Academic and Professional Portfolio

Posts tagged “Geneaology

Ethnography & Oral History

My project-thesis “Choctaw-Apache Foodways” depends on ethnographic fieldwork and oral history among the Choctaw-Apache of Ebarb community.

Gourds drying

Pepper Soup and Biscuits

Mr. Dick Sepulvado making tamales

I have written short, unpublished ethnographic papers on the following:

– Czech Cowboy culture

-Archaeologists and their relationship to the descendants of the people they study

-Native born American Buddhists

-Islamophobia in France, U.K., and Germany: What about the Czech Republic?

-French Market of New Orleans: A case of Continuity or Adaptive Reuse?

-Theravada Buddhism and Ethnic Identity in Texas

My hope is to continue researching the intersections of food and culture. I plan on writing a short article on the Zwolle Tamale Fiesta and ethnic identity in Sabine Parish. I have a research plan on a book on the relationship between grits and culture in the U.S. South, tentatively entitled, “How d’ you take your grits?”

I follow the ethical standards of the American Anthropology Association requiring informed consent, and the practices embodied in the Principles and Best Practices of the Oral History Association and the follow University requirements for Oral History under Human Subjects Institutional Review Board.

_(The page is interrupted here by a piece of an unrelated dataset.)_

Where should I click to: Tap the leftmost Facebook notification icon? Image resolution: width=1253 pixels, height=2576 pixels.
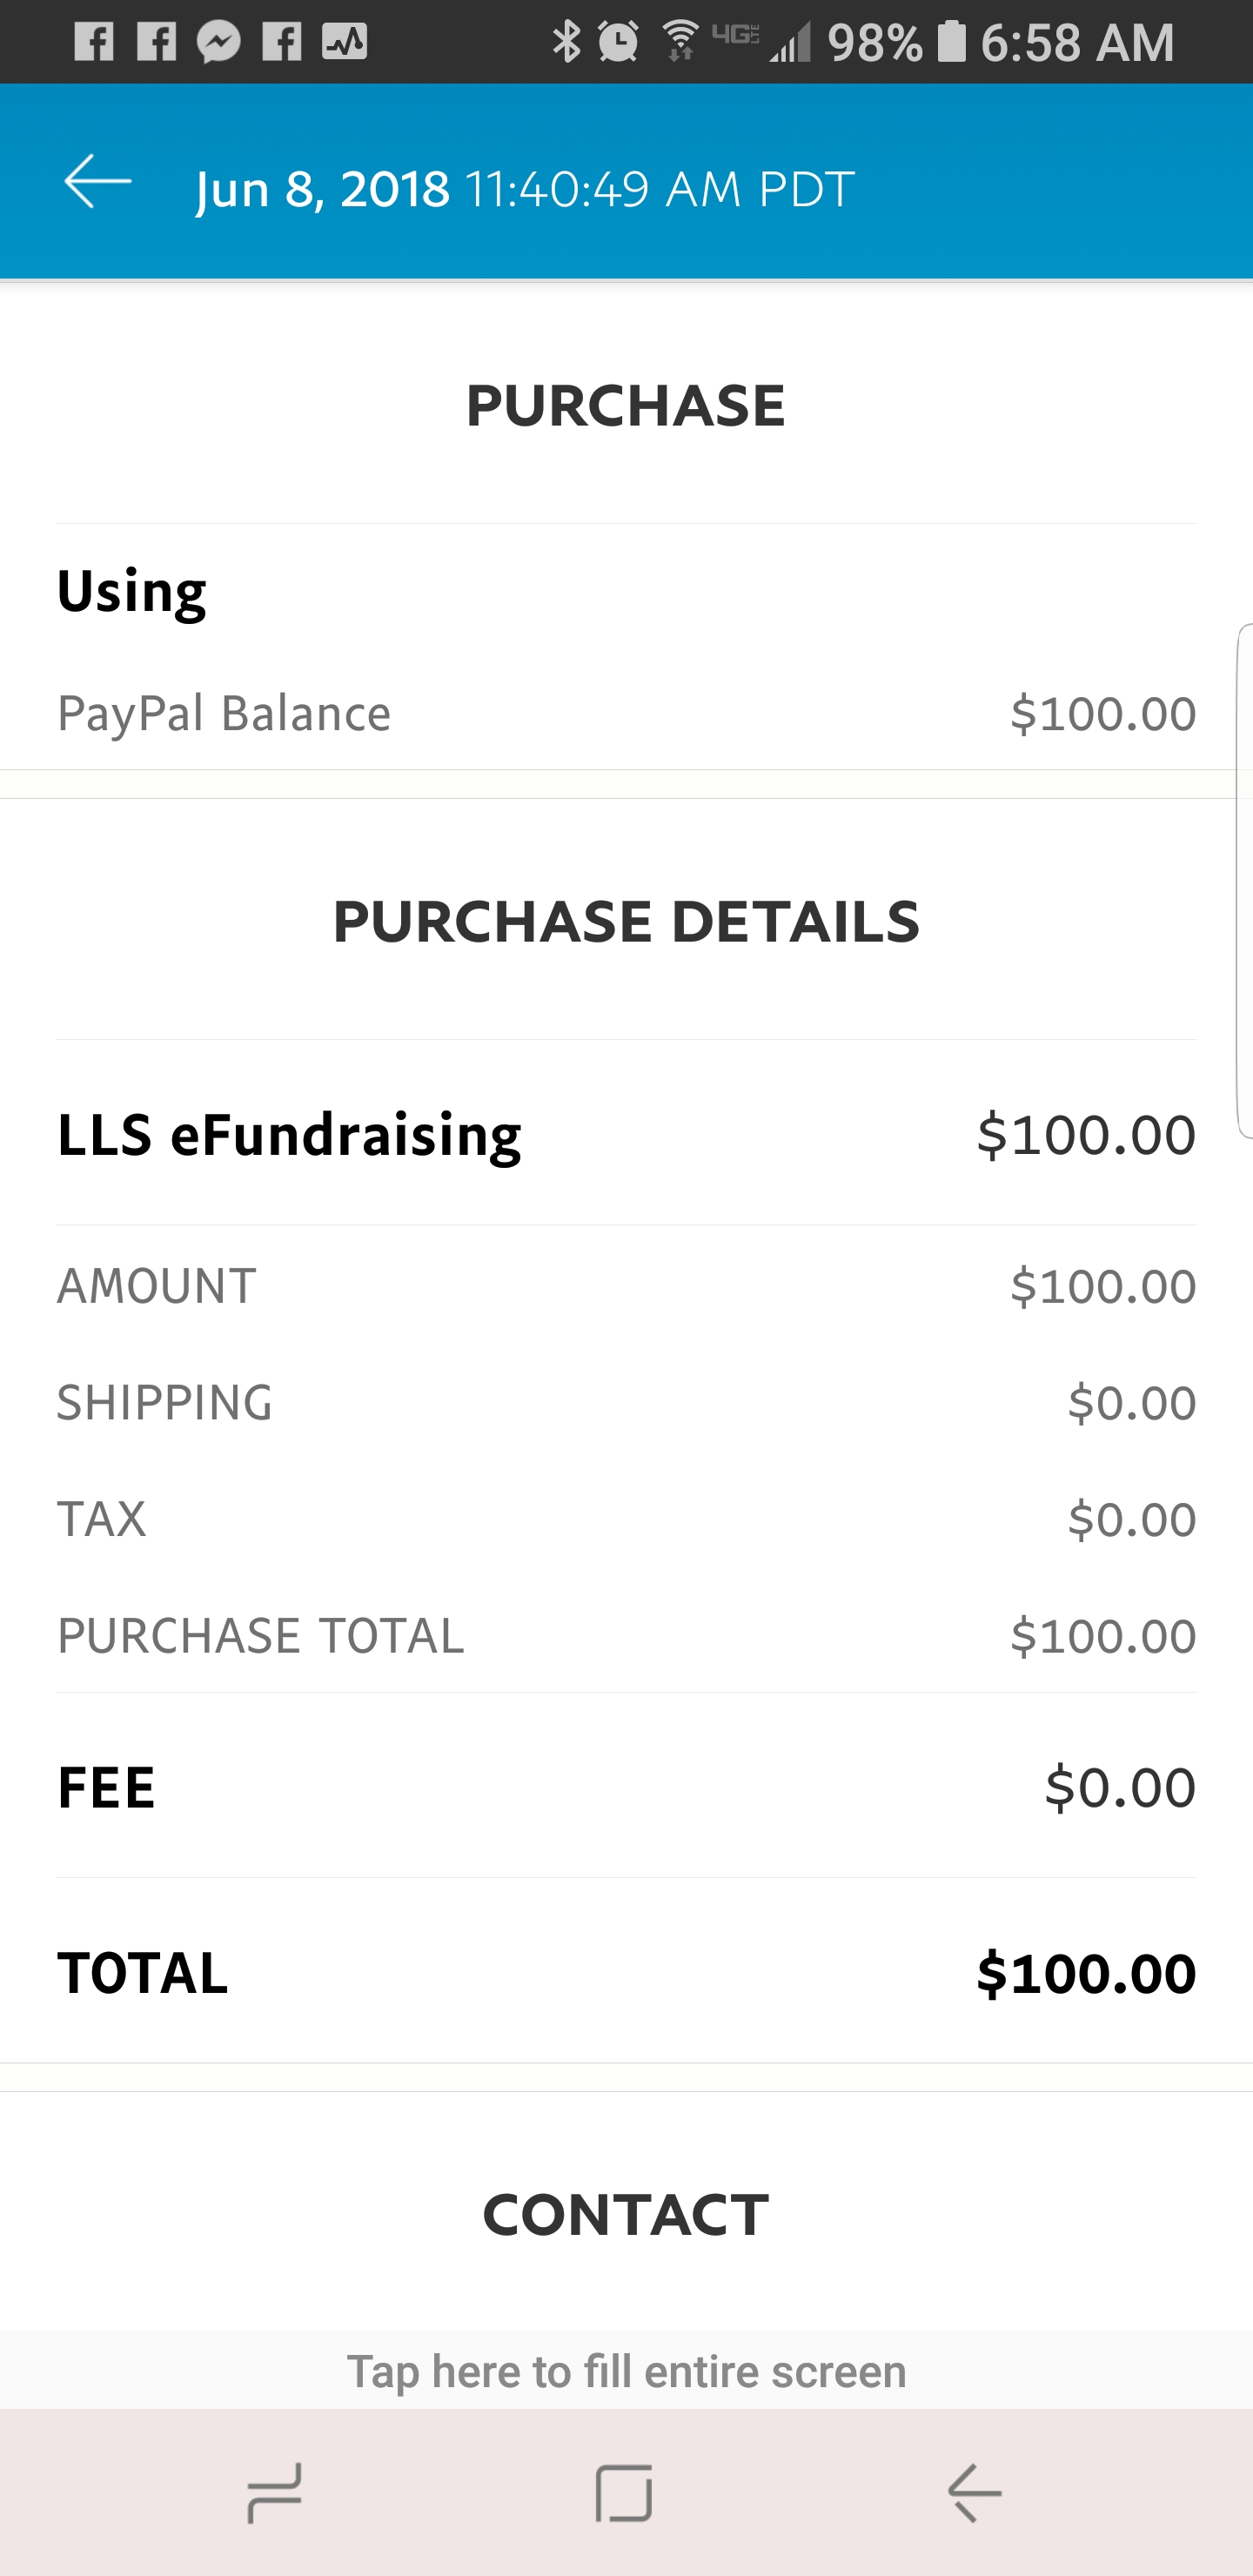(x=94, y=42)
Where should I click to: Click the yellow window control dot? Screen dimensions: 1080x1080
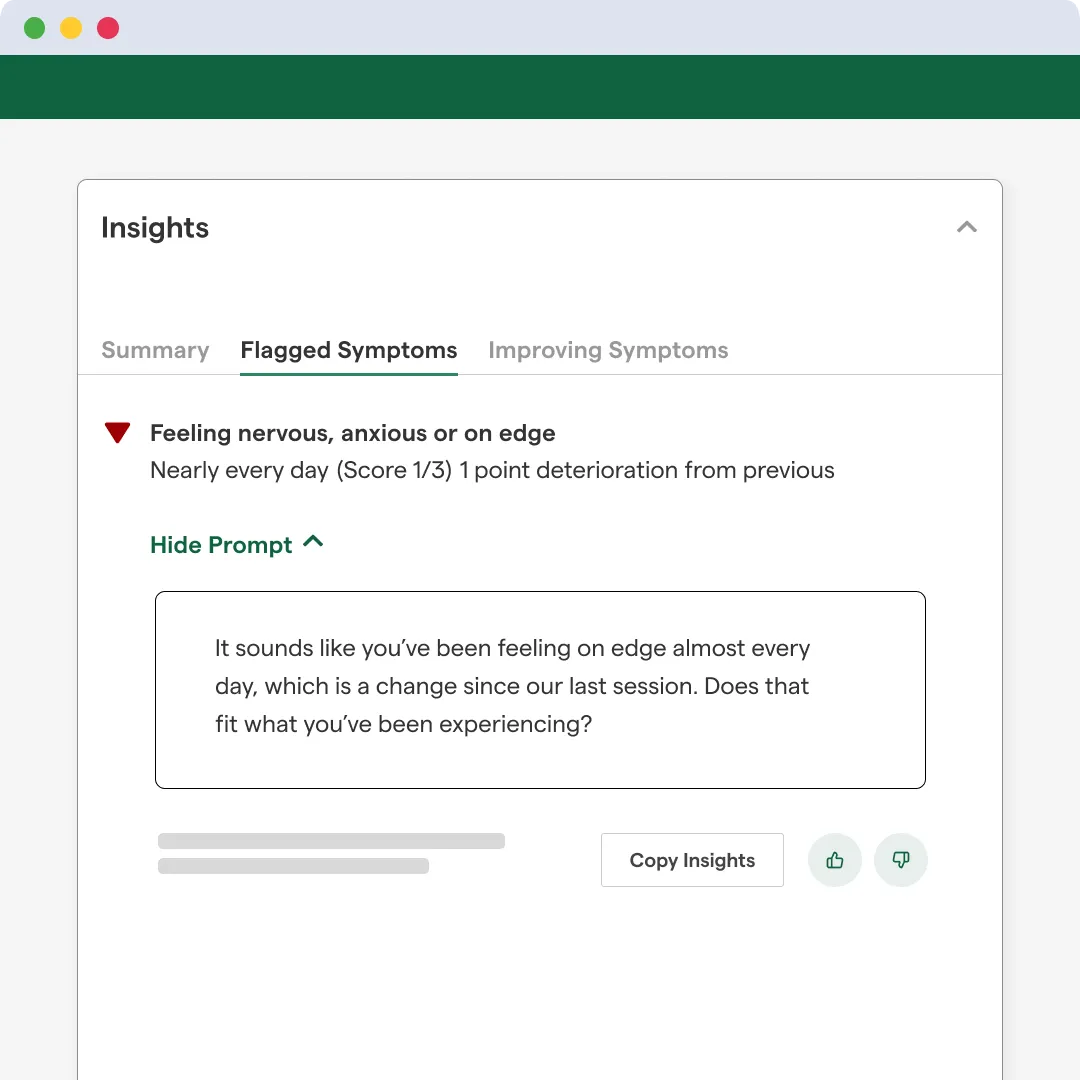71,28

Rediscovering old connections: Nacogdoches, Tx

A Summer 2010 trip to Nacogdoches to do research on descendants of Los Adaes brought me to the East Texas Research Center where I met with Peggy Jasso, a Texas genealogist specializing in old Spanish and mestizo families.I searched land records and poured through old Spanish documents translated in the E.B. Blake Collection.

 

I visited  rural communities and a number the older cemeteries.  In the course of visiting these communities with Dr. George Avery, an archaeologist at Stephen F. Austin University, we had the pleasure of meeting good contacts for follow up ethnographic fieldwork regarding life along the old  El Camino Real. Dr. Avery introduced me to the pre-historic and historic archaeology of the area. Before returning home, I  saw Old Stone Fort, Mission Delores and stopped for inspiration at  El Lobanillo, the site of Gil Ybarbo’s ranch on the Texas side of the Sabine River.